HDACi therapies are a particularly intriguing class of agents that have been recently studied in combination with standard first-line CHOP in PTCL [23, 24, 34]. The utility of HDACi in the combination setting is based on the typically low incidence of observed myelosuppression coupled with impressive clinical benefit. In a recently presented phase III trial of romidepsin plus CHOP chemotherapy versus CHOP chemotherapy alone, the addition of romidepsin to CHOP did not improve PFS, the primary endpoint of the study, and response rates and OS appeared similar with the combination [35]. It was noted that due to increased TEAEs with the addition of romidepsin, it hampered the ability to give the full 6 cycles of CHOP. In the pivotal study of belinostat monotherapy administered to a heavily pretreated population of patients with relapsed or refractory PTCL, the Grade 3/4 hematological toxicities common to CHOP therapy were reported at low incidences (ie, 7% thrombocytopenia, 6% neutropenia, 11% anemia) and the unique mechanism of action induced an ORR of 26% in a patient group that had already failed to achieve durable responses from currently available therapies [22]. This low myelosuppression and relatively high response induction suggested that Bel-CHOP therapy may represent a viable treatment strategy requiring further exploration.

Conclusions

Results from the current study provided data to support this question and indicated that Bel-CHOP therapy was well tolerated and induced a high percentage of clinical responses when administered as first-line therapy in patients with newly diagnosed, previously untreated PTCL. Notably, the optimal dose of belinostat in the Bel-CHOP regimen was determined to be equivalent to the single-agent belinostat dose and schedule (1000 mg/m2 QD on Days 1–5), indicating that no additional toxicity was observed with the combination compared with belinostat monotherapy. Furthermore, the type and severity of AEs, including SAEs, was representative of the hematological (eg, anemia, neutropenia) and gastrointestinal (nausea, vomiting, constipation, diarrhea) toxicities that are often characteristic of cytotoxic therapies, and were often reported at similar incidence rates as historically reported with CHOP alone. The PK of belinostat further confirmed that the exposure of belinostat was not affected by co-administration with CHOP, with comparable Cmax and AUC values as have been observed with belinostat monotherapy.

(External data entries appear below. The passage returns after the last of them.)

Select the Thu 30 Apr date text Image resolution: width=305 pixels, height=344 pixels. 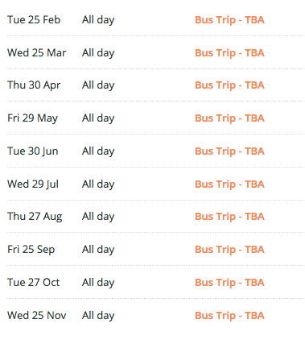34,85
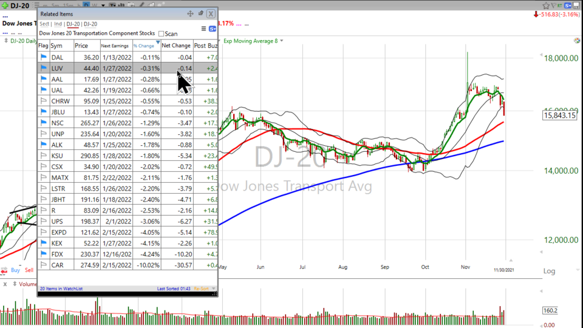This screenshot has height=328, width=583.
Task: Click the Re-Sort link in watchlist footer
Action: [x=200, y=289]
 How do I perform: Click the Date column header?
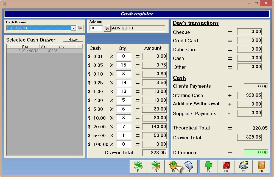30,46
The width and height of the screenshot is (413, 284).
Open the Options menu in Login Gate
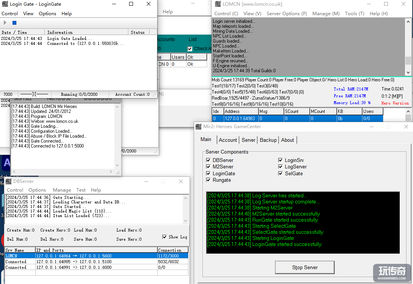tap(47, 13)
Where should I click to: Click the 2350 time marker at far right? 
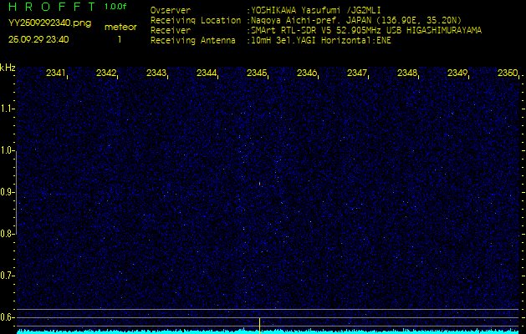point(507,73)
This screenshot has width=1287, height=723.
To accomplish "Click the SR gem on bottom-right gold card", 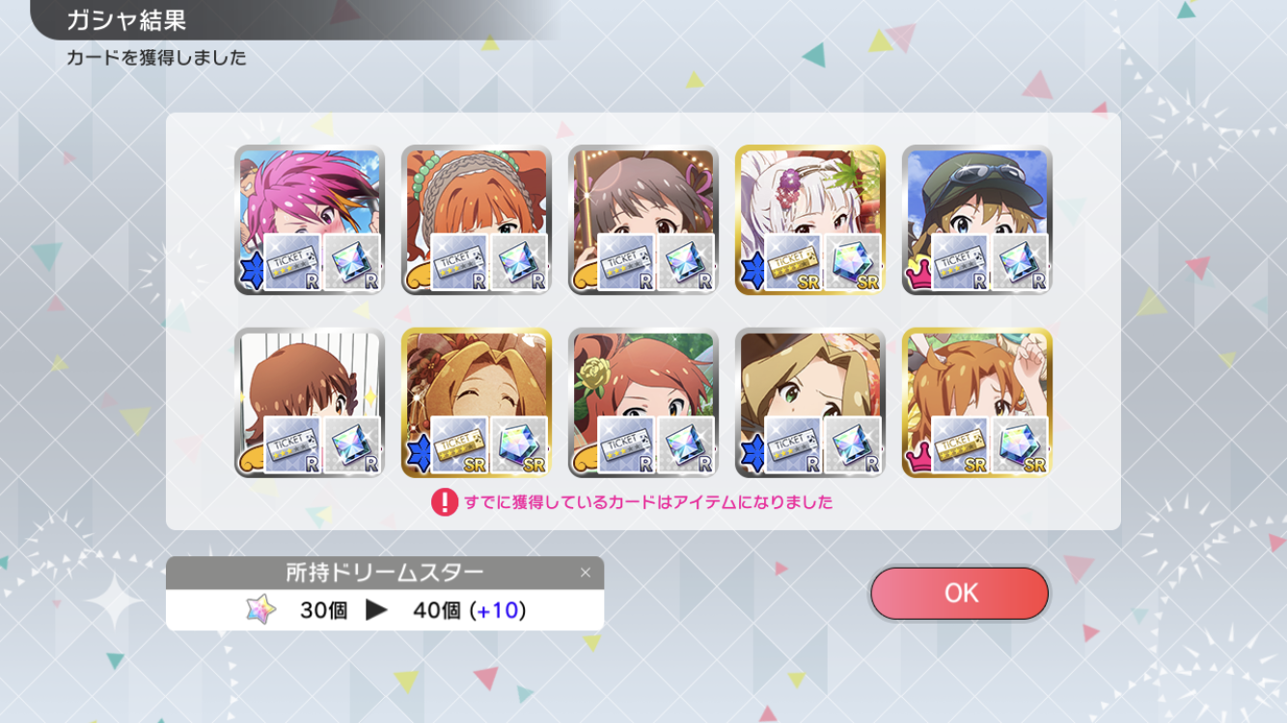I will pos(1020,445).
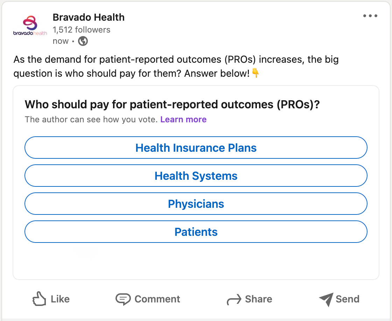Click the Bravado Health logo thumbnail
Image resolution: width=392 pixels, height=321 pixels.
point(30,27)
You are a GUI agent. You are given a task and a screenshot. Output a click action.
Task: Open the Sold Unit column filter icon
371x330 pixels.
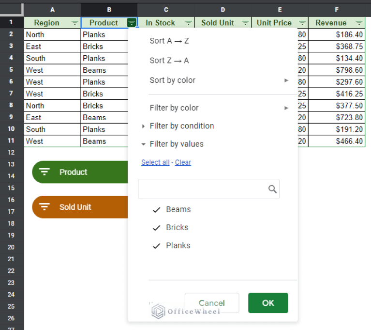(x=245, y=23)
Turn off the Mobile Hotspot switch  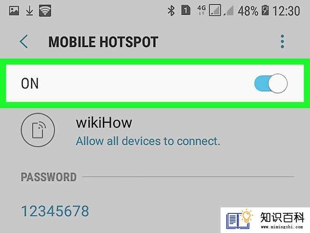(x=271, y=83)
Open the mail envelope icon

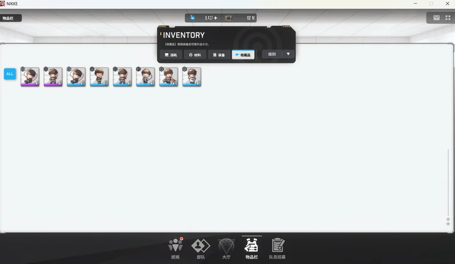click(436, 18)
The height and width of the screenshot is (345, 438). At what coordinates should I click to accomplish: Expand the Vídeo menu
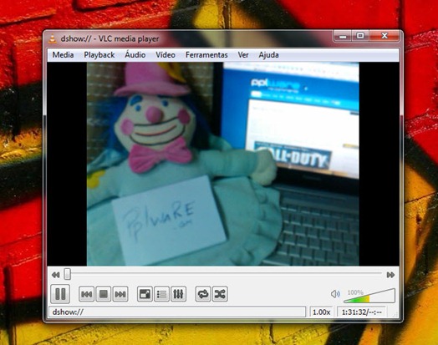coord(166,54)
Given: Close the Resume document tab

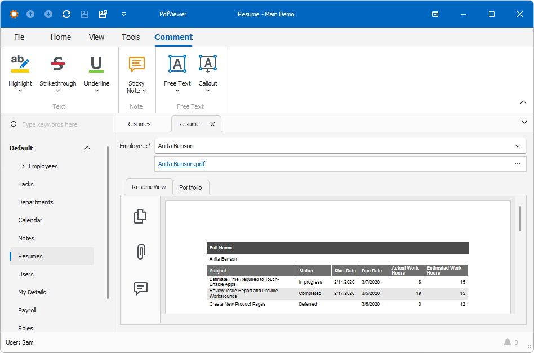Looking at the screenshot, I should (x=212, y=124).
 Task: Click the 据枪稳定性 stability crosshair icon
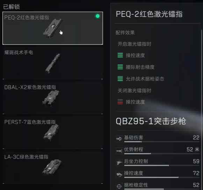pos(119,186)
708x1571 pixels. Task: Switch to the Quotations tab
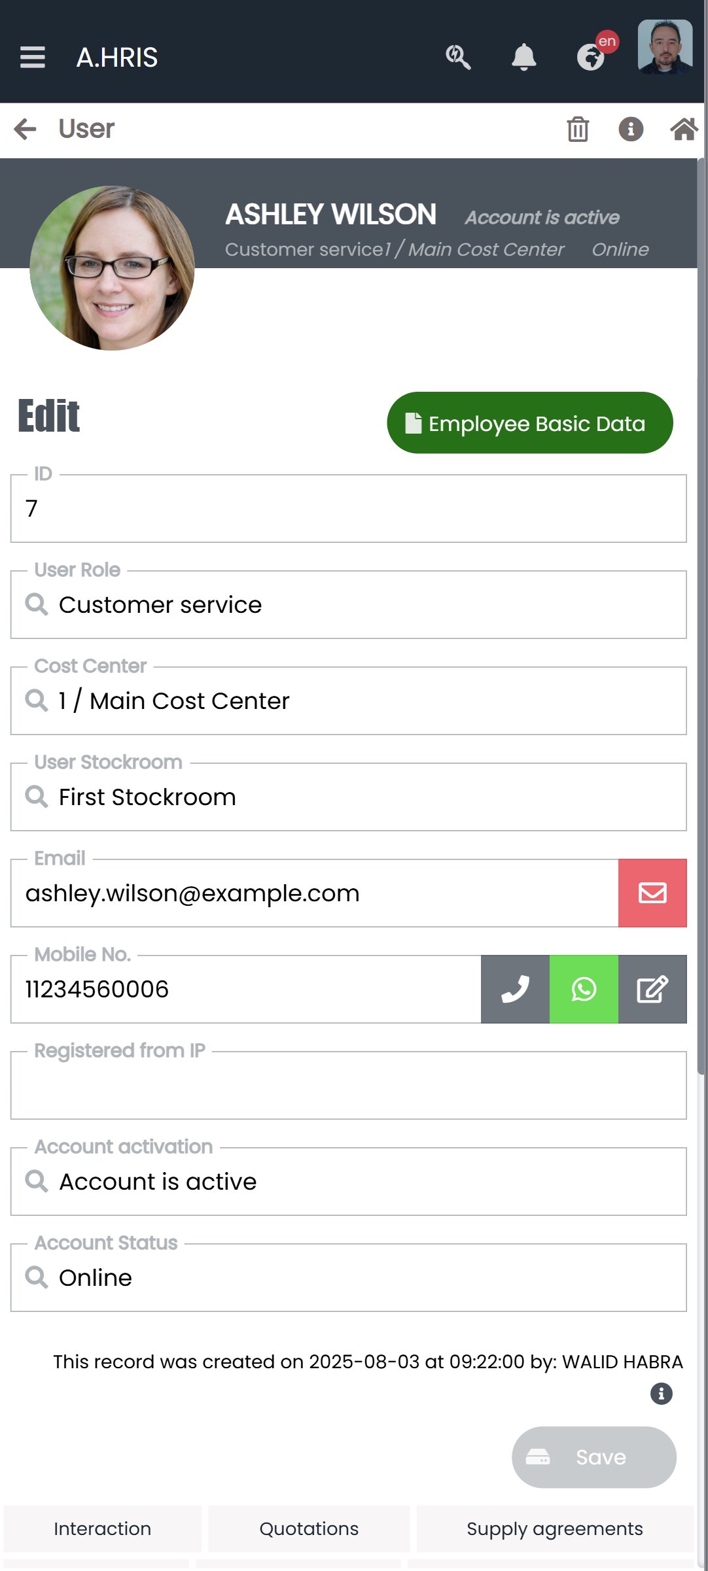(x=309, y=1528)
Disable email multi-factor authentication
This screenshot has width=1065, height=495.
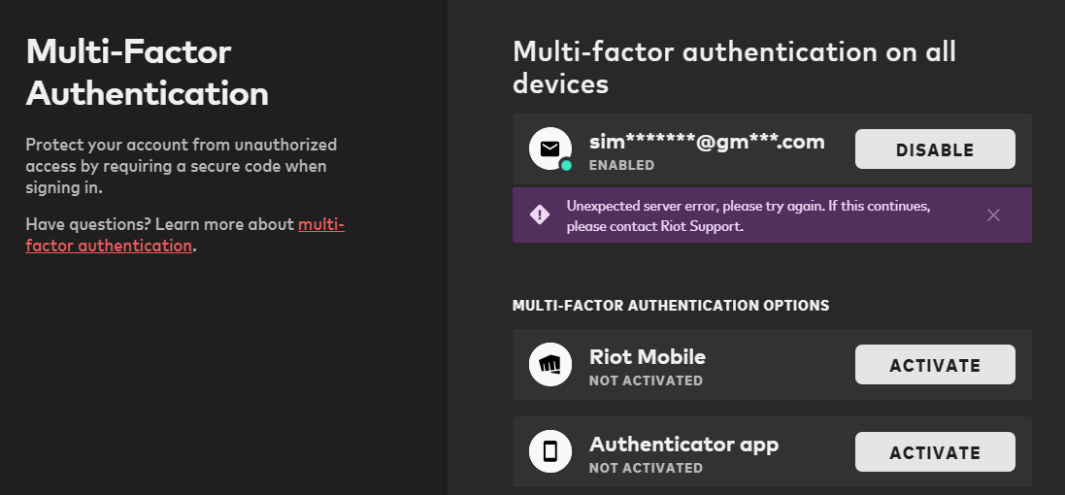(x=935, y=149)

Notably the ORR contains higher patients with a CR (71%) MTD dose schedule of Bel-CHOP. As this study represented the first investigation of the Bel-CHOP regimen, progression-free-survival and overall survival were not studied. However, the promising response rate and safe profile of Bel-CHOP regimen requires further confirmatory study of this combination regimen.